### ENTRIES SHOWN
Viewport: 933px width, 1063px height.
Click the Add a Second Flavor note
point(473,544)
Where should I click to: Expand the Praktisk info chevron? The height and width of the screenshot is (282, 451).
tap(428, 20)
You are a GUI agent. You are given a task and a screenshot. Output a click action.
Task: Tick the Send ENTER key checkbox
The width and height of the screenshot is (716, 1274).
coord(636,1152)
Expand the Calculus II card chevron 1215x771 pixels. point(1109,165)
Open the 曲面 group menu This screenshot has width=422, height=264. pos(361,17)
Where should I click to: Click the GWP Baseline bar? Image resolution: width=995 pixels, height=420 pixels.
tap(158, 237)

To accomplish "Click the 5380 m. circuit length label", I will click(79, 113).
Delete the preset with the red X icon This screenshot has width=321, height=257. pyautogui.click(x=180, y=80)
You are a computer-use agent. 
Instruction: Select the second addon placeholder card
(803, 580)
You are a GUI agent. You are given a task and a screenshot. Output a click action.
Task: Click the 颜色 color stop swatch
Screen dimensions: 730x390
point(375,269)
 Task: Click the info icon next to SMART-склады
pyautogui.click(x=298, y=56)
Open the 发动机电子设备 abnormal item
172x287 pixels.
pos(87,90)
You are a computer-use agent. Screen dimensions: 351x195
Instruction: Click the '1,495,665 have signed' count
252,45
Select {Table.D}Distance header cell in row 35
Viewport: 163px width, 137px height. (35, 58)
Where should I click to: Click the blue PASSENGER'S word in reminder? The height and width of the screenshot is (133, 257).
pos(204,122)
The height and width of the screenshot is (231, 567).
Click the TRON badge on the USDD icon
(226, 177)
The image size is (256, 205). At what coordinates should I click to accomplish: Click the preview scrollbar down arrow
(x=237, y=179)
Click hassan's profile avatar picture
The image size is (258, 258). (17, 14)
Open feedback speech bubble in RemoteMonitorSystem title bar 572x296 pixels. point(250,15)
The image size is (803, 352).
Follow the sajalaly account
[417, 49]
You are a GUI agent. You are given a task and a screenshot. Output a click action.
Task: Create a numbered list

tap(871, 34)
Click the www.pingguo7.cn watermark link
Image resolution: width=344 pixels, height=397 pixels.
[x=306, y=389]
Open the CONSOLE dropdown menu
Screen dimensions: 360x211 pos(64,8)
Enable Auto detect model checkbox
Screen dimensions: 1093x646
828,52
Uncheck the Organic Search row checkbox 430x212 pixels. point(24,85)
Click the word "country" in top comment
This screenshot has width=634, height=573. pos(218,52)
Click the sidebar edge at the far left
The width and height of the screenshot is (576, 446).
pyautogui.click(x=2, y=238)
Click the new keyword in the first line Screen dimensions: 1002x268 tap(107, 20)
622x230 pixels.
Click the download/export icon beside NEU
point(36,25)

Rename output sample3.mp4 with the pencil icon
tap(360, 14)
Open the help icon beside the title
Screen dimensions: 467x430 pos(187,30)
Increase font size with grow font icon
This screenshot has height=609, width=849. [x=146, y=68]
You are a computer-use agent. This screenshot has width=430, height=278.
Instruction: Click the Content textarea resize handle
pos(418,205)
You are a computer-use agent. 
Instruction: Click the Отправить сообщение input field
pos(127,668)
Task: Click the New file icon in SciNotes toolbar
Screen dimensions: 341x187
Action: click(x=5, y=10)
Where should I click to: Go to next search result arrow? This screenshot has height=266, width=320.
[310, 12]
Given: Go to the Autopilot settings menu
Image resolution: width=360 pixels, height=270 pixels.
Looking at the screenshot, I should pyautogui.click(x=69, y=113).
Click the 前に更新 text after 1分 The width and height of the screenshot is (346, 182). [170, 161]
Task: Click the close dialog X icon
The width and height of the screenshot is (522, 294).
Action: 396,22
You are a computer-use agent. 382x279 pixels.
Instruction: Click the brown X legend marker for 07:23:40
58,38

### ASSIGNED TASK
Look through the entries above. Copy out every line holding the word "computer".

### EXERCISE RESPONSE
You are a computer-use agent. 
You are a computer-use agent. Screen dimensions: 351x195
You are a computer-use agent. This screenshot has width=430, height=278.
You are a computer-use agent. 
You are a computer-use agent. 382x279 pixels.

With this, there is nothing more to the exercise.